• [Problem]: Write out the entries below in full, exactly as given.

[Dataset entries]
# # #

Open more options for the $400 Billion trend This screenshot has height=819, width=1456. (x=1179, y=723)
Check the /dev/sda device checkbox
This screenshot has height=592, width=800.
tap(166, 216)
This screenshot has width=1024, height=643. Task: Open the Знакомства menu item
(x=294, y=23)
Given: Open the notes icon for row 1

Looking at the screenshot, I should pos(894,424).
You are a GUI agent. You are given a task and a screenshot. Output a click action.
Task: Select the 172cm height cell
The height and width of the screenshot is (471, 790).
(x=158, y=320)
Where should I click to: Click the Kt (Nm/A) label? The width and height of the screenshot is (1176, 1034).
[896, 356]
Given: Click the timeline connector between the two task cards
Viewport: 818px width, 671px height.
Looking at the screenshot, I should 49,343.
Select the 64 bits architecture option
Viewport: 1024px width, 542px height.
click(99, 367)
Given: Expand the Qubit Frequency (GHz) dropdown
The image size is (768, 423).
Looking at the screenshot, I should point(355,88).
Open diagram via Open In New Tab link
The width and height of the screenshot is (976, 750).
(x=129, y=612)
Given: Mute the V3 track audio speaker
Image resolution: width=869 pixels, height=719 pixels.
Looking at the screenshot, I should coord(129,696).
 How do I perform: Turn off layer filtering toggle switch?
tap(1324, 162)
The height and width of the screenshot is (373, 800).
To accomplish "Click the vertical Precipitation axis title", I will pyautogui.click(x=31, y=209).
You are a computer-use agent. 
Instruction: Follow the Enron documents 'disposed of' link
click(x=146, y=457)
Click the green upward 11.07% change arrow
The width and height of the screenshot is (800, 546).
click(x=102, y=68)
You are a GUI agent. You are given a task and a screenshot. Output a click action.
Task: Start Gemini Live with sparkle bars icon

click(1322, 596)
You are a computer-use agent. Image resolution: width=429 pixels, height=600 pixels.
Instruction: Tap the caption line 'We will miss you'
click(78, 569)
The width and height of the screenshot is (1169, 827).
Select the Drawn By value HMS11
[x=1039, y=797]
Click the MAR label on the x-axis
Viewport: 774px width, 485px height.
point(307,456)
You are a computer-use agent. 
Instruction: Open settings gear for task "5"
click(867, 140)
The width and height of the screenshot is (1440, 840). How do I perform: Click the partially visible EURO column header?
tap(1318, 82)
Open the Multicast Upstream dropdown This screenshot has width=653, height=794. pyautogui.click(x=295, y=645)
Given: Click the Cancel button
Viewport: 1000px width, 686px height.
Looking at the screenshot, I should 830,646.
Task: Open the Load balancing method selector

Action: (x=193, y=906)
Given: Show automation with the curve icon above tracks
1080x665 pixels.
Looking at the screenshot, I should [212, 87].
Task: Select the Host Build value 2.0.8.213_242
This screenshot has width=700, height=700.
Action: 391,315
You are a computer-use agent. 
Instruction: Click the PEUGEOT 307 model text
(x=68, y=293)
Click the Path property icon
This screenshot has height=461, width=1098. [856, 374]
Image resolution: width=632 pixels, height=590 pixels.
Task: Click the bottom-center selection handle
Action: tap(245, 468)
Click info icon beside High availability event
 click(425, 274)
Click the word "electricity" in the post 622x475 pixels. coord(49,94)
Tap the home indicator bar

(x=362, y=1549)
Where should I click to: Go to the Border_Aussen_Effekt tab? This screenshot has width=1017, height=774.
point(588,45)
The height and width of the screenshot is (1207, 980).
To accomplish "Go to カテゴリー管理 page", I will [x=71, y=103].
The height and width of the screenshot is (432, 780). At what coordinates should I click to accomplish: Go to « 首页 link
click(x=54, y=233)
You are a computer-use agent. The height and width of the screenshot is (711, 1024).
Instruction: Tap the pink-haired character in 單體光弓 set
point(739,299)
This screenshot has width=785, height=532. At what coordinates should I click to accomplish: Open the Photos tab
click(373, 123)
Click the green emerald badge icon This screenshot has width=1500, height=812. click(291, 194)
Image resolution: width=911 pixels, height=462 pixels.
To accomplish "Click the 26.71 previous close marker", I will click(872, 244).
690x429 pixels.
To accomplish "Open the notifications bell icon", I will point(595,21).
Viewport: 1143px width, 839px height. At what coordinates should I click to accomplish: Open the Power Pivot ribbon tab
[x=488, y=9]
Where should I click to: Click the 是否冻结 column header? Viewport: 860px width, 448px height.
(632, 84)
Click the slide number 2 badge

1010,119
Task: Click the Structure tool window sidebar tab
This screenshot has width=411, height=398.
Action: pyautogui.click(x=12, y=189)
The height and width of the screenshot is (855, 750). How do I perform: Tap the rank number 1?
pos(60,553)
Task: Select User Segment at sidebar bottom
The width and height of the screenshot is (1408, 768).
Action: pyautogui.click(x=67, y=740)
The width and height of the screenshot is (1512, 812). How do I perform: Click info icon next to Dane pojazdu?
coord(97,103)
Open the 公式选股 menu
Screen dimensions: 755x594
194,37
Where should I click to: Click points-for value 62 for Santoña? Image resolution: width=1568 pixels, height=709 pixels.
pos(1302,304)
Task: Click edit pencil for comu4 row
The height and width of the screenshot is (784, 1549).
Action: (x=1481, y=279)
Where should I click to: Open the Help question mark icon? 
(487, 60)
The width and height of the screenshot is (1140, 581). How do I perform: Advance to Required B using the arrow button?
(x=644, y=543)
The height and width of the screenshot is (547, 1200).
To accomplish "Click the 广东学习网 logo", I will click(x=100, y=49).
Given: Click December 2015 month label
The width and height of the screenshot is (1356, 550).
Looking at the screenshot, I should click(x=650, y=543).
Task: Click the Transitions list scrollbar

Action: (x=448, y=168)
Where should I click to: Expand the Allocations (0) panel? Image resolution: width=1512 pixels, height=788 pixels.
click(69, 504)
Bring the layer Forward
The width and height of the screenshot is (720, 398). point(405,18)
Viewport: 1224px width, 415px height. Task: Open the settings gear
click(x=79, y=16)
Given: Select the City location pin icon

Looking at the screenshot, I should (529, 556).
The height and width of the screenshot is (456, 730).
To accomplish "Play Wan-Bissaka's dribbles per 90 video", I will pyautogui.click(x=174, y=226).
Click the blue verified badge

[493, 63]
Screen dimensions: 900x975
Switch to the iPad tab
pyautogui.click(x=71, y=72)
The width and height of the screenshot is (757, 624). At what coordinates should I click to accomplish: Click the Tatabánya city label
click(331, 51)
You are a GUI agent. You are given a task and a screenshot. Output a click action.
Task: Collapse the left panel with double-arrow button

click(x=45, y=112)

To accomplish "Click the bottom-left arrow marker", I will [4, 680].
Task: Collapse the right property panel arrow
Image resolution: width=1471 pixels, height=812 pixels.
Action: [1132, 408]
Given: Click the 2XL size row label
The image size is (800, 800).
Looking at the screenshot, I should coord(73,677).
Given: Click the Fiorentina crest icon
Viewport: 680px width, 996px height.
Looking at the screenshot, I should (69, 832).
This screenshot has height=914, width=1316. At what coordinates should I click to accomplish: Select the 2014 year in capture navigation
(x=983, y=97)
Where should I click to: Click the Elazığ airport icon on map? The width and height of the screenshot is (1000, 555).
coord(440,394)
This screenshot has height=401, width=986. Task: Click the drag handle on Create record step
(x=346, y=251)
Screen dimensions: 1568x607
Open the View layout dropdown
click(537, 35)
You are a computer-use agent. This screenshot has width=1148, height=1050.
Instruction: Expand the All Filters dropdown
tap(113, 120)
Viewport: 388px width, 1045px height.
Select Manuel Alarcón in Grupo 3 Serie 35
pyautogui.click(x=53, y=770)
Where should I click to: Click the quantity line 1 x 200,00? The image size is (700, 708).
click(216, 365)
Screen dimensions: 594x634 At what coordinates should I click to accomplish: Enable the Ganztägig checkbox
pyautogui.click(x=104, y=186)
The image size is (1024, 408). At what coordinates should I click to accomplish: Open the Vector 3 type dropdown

# # #

• [Answer box]:
Open more options for the $400 Billion trend This screenshot has height=819, width=1456. (x=1179, y=723)
Check the /dev/sda device checkbox
This screenshot has height=592, width=800.
tap(166, 216)
This screenshot has width=1024, height=643. Task: Open the Знакомства menu item
(x=294, y=23)
Given: Open the notes icon for row 1

Looking at the screenshot, I should pos(894,424).
You are a GUI agent. You are given a task and a screenshot. Output a click action.
Task: Select the 172cm height cell
The height and width of the screenshot is (471, 790).
(x=158, y=320)
Where should I click to: Click the Kt (Nm/A) label? The width and height of the screenshot is (1176, 1034).
[896, 356]
Given: Click the timeline connector between the two task cards
Viewport: 818px width, 671px height.
Looking at the screenshot, I should 49,343.
Select the 64 bits architecture option
Viewport: 1024px width, 542px height.
click(99, 367)
Given: Expand the Qubit Frequency (GHz) dropdown
The image size is (768, 423).
Looking at the screenshot, I should point(355,88).
Open diagram via Open In New Tab link
The width and height of the screenshot is (976, 750).
(x=129, y=612)
Given: Mute the V3 track audio speaker
Image resolution: width=869 pixels, height=719 pixels.
Looking at the screenshot, I should coord(129,696).
 How do I perform: Turn off layer filtering toggle switch?
tap(1324, 162)
The height and width of the screenshot is (373, 800).
To accomplish "Click the vertical Precipitation axis title", I will pyautogui.click(x=31, y=209).
You are a computer-use agent. 
Instruction: Follow the Enron documents 'disposed of' link
click(x=146, y=457)
Click the green upward 11.07% change arrow
The width and height of the screenshot is (800, 546).
click(x=102, y=68)
You are a GUI agent. You are given a task and a screenshot. Output a click action.
Task: Start Gemini Live with sparkle bars icon

click(1322, 596)
You are a computer-use agent. Image resolution: width=429 pixels, height=600 pixels.
Instruction: Tap the caption line 'We will miss you'
click(78, 569)
The width and height of the screenshot is (1169, 827).
Select the Drawn By value HMS11
[x=1039, y=797]
Click the MAR label on the x-axis
Viewport: 774px width, 485px height.
point(307,456)
You are a computer-use agent. 
Instruction: Open settings gear for task "5"
click(867, 140)
The width and height of the screenshot is (1440, 840). How do I perform: Click the partially visible EURO column header?
tap(1318, 82)
Open the Multicast Upstream dropdown This screenshot has width=653, height=794. pyautogui.click(x=295, y=645)
Given: Click the Cancel button
Viewport: 1000px width, 686px height.
Looking at the screenshot, I should 830,646.
Task: Open the Load balancing method selector

Action: (x=193, y=906)
Given: Show automation with the curve icon above tracks
1080x665 pixels.
Looking at the screenshot, I should [212, 87].
Task: Select the Host Build value 2.0.8.213_242
This screenshot has width=700, height=700.
Action: 391,315
You are a computer-use agent. 
Instruction: Click the PEUGEOT 307 model text
(x=68, y=293)
Click the Path property icon
This screenshot has height=461, width=1098. [856, 374]
Image resolution: width=632 pixels, height=590 pixels.
Task: Click the bottom-center selection handle
Action: tap(245, 468)
Click info icon beside High availability event
 click(425, 274)
Click the word "electricity" in the post 622x475 pixels. coord(49,94)
Tap the home indicator bar

(x=362, y=1549)
Where should I click to: Go to the Border_Aussen_Effekt tab? This screenshot has width=1017, height=774.
point(588,45)
The height and width of the screenshot is (1207, 980).
To accomplish "Go to カテゴリー管理 page", I will [x=71, y=103].
The height and width of the screenshot is (432, 780). At what coordinates should I click to accomplish: Go to « 首页 link
click(x=54, y=233)
You are a computer-use agent. The height and width of the screenshot is (711, 1024).
Instruction: Tap the pink-haired character in 單體光弓 set
point(739,299)
This screenshot has width=785, height=532. At what coordinates should I click to accomplish: Open the Photos tab
click(373, 123)
Click the green emerald badge icon This screenshot has width=1500, height=812. click(291, 194)
Image resolution: width=911 pixels, height=462 pixels.
To accomplish "Click the 26.71 previous close marker", I will click(872, 244).
690x429 pixels.
To accomplish "Open the notifications bell icon", I will point(595,21).
Viewport: 1143px width, 839px height. At what coordinates should I click to accomplish: Open the Power Pivot ribbon tab
[x=488, y=9]
Where should I click to: Click the 是否冻结 column header? Viewport: 860px width, 448px height.
(632, 84)
Click the slide number 2 badge

1010,119
Task: Click the Structure tool window sidebar tab
This screenshot has width=411, height=398.
Action: pyautogui.click(x=12, y=189)
The height and width of the screenshot is (855, 750). How do I perform: Tap the rank number 1?
pos(60,553)
Task: Select User Segment at sidebar bottom
The width and height of the screenshot is (1408, 768).
Action: pyautogui.click(x=67, y=740)
The width and height of the screenshot is (1512, 812). How do I perform: Click info icon next to Dane pojazdu?
coord(97,103)
Open the 公式选股 menu
Screen dimensions: 755x594
194,37
Where should I click to: Click points-for value 62 for Santoña? Image resolution: width=1568 pixels, height=709 pixels.
pos(1302,304)
Task: Click edit pencil for comu4 row
The height and width of the screenshot is (784, 1549).
Action: (x=1481, y=279)
Where should I click to: Open the Help question mark icon? 
(487, 60)
The width and height of the screenshot is (1140, 581). How do I perform: Advance to Required B using the arrow button?
(x=644, y=543)
The height and width of the screenshot is (547, 1200).
To accomplish "Click the 广东学习网 logo", I will click(x=100, y=49).
Given: Click December 2015 month label
The width and height of the screenshot is (1356, 550).
Looking at the screenshot, I should click(x=650, y=543).
Task: Click the Transitions list scrollbar

Action: (x=448, y=168)
Where should I click to: Expand the Allocations (0) panel? Image resolution: width=1512 pixels, height=788 pixels.
click(69, 504)
Bring the layer Forward
The width and height of the screenshot is (720, 398). point(405,18)
Viewport: 1224px width, 415px height. Task: Open the settings gear
click(x=79, y=16)
Given: Select the City location pin icon

Looking at the screenshot, I should (529, 556).
The height and width of the screenshot is (456, 730).
To accomplish "Play Wan-Bissaka's dribbles per 90 video", I will pyautogui.click(x=174, y=226).
Click the blue verified badge

[493, 63]
Screen dimensions: 900x975
Switch to the iPad tab
pyautogui.click(x=71, y=72)
The width and height of the screenshot is (757, 624). At what coordinates should I click to accomplish: Click the Tatabánya city label
click(331, 51)
You are a GUI agent. You are given a task and a screenshot. Output a click action.
Task: Collapse the left panel with double-arrow button

click(x=45, y=112)

To accomplish "Click the bottom-left arrow marker", I will [4, 680].
Task: Collapse the right property panel arrow
Image resolution: width=1471 pixels, height=812 pixels.
Action: [1132, 408]
Given: Click the 2XL size row label
The image size is (800, 800).
Looking at the screenshot, I should coord(73,677).
Given: Click the Fiorentina crest icon
Viewport: 680px width, 996px height.
Looking at the screenshot, I should (69, 832).
This screenshot has height=914, width=1316. At what coordinates should I click to accomplish: Select the 2014 year in capture navigation
(x=983, y=97)
Where should I click to: Click the Elazığ airport icon on map? The width and height of the screenshot is (1000, 555).
coord(440,394)
This screenshot has height=401, width=986. Task: Click the drag handle on Create record step
(x=346, y=251)
Screen dimensions: 1568x607
Open the View layout dropdown
click(537, 35)
You are a computer-use agent. This screenshot has width=1148, height=1050.
Instruction: Expand the All Filters dropdown
tap(113, 120)
Viewport: 388px width, 1045px height.
Select Manuel Alarcón in Grupo 3 Serie 35
pyautogui.click(x=53, y=770)
Where should I click to: Click the quantity line 1 x 200,00? The image size is (700, 708).
click(216, 365)
Screen dimensions: 594x634 At what coordinates should I click to accomplish: Enable the Ganztägig checkbox
pyautogui.click(x=104, y=186)
The image size is (1024, 408). At what coordinates should I click to accomplish: Open the Vector 3 type dropdown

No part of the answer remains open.